Tsang’s debut feature documents the L.A. trans bar Silver Platter, a mecca for the immigrant LGBT community for decades, as the filmmaker’s own weekly performance art party snowballs in popularity and threatens to undermine the bar’s status as a “safe space” for its patrons. During this process, Tsang moves from being the party’s co-host to an engaged political organizer exploring new forms of activism surrounding health, economics and safety issues. The playfully engaging film mixes documentary interviews with a layer of fantasy narrative that “grounds the film,” and makes it honest about its own speaking voice. “The more subjective I could be in telling my own experience of the situation, the more ethical I could be to my subjects and collaborators,” Tsang said in a 2011 interview.
A rising star in the art world who identifies as transfeminine and “transguy,” Tsang grew up in Worcester, Mass., and moved to Los Angeles in 2005. He has exhibited his video and performance art all over — including a residency at the New Museum — but Wildness represents his first major contribution to the film world. After premiering this spring at MoMA’s Documentary Fortnight, it traveled to Hot Docs, SXSW, Frameline and Outfest. Throughout it all, Tsang has extended the discourse of the film through other channels. In his Whitney piece, Green Room, he screened a two-channel piece about the bar in an installation space that recreated the Silver Platter’s own green room to provide “a useful and functional space” for the Biennial’s various performers as well as audience members. And on his blog, CLASS, Tsang spotlights trans issues and discusses his affinity with ‘80s New Queer Cinema while forthrightly engaging with critics of his movie.

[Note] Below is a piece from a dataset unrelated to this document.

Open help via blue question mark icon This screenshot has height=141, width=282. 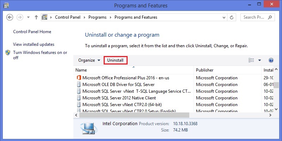pos(271,60)
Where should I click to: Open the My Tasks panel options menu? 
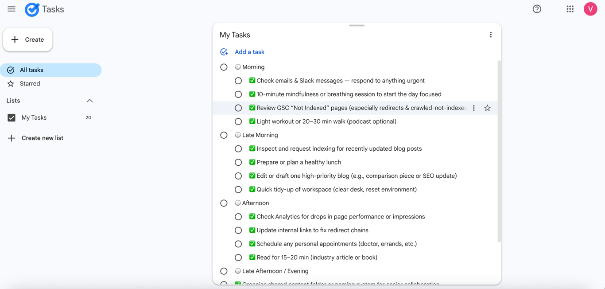(x=491, y=34)
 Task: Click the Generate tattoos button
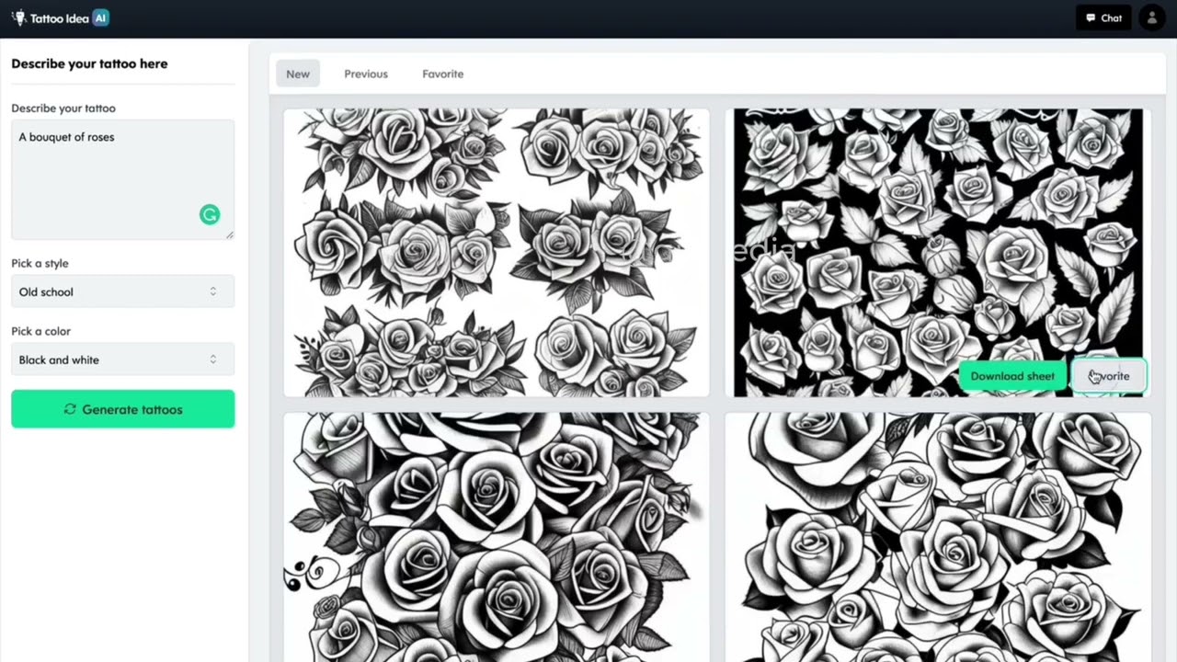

Moving forward, Tsang says he’ll continue to develop his filmmaking alongside his visual and performance work. “I like to keep walking the line,” he says. “It keeps me honest, needing to contend with such different audiences and not take for granted what I’m trying to say or how I say it.” Next up is a collaboration with writer Nana Oforiatta-Ayim that explores the legacy of the narrative found in Douglas Sirk’s All that Heaven Allows and Rainer Werner Fassbinder’s Ali: Fear Eats the Soul. Says Tsang, “We are interested in the core of that story and revisiting the question of who is on the inside and who is on the outside. We’re using film to address social stratification and romance across forbidden lines.”